Please don’t think I check the age of every word I use. I only look when a word feels too recent. Sometimes I’m right. Often I’m wrong and astonished.
As far as reading level goes, I don’t worry much about that. We are doing kids a kindness when we introduce unfamiliar words. As a child my vocabulary grew through reading (still does). If I came across a word I didn’t know, I asked a parent or looked it up or, most often, guessed at the meaning through context. By the time I’d seem a hard word several times in different books I’d sussed out a working meaning.
Of course you don’t want your writing to be impenetrable, so don’t pack your sentences with abstruse, recondite, cryptic, esoteric morphemes! (I had to go to the dictionary for some of those.) Anyway, the excitement in a story is more important than vocabulary level. If your story has hooked your reader, he will persevere even if you lob a few morphemes his way. Ella Enchanted was recommended as a book for reluctant readers despite its sometimes tough vocabulary.
You also don’t want to throw in anachronistic (not of the time) technology. Obviously no cell phones in the middle ages. Messengers undoubtedly, but what else? For example, when did people start to use carrier pigeons? I don’t know the answer, but I’m sure I could find out online in a minute or two.

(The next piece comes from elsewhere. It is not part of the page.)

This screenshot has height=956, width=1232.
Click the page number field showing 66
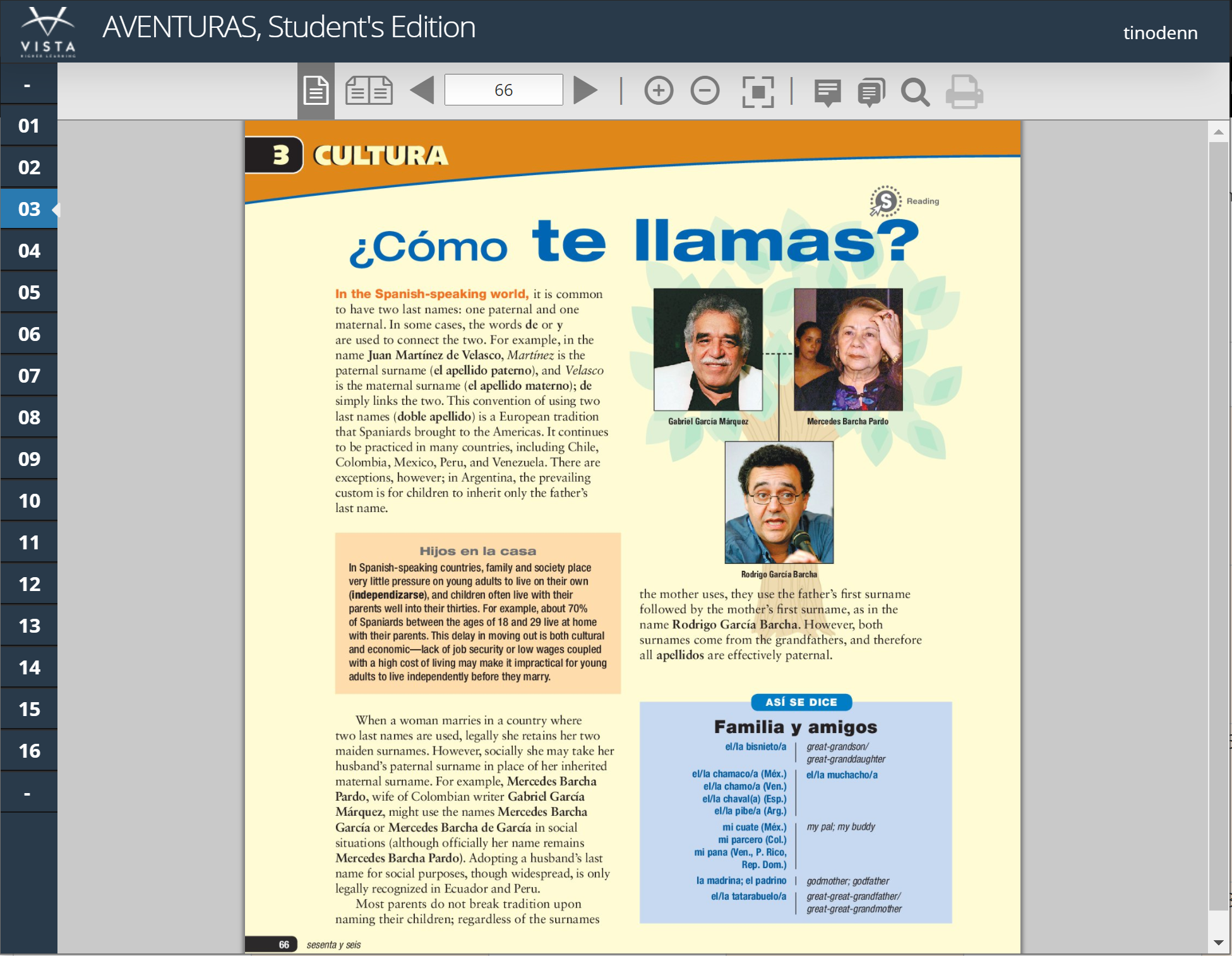point(503,90)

There are daily-life books that cover just about every period. For my mystery novel, I primarily used three sources: Life in a Medieval City by Joseph and Frances Gies; Daily Life in the Middle Ages by Paul B. Newman; Castle by David Macaulay, a kids’ book and the best of the three in its limited topic, the construction and architecture of a thirteenth century castle. All of these are fine (if not fascinating) for readers from upper elementary on up. Anything I couldn’t find in my books I supplemented with online searches. And, since I was writing fantasy and not historical fiction, I felt free to invent when I couldn’t discover a fact or when the fact didn’t please me or suit the story. Still, it is quite wonderful to have enough of a sense of a long-ago place to be able to imagine dressing for the day, walking down a street, entering a house, shopping at a market.
Here’s a prompt:
Without much research, maybe just online sources, write a scene at a meal that includes family and guests. Include description and dialogue. The topic of conversation can be love or politics or duty of a child to a parent or anything else. Write a scene from two or more of the choices below. You can introduce fantasy elements, but set the scene during these time periods:
• pre-history or the very beginning of written history;
• ancient Egypt;
• a non-Western society before Europeans arrive;
• before the sixteenth century;
• during the late nineteenth century;
• the 1950s;
• today.
Notice how your language changes as you time travel. Have fun, and save what you write!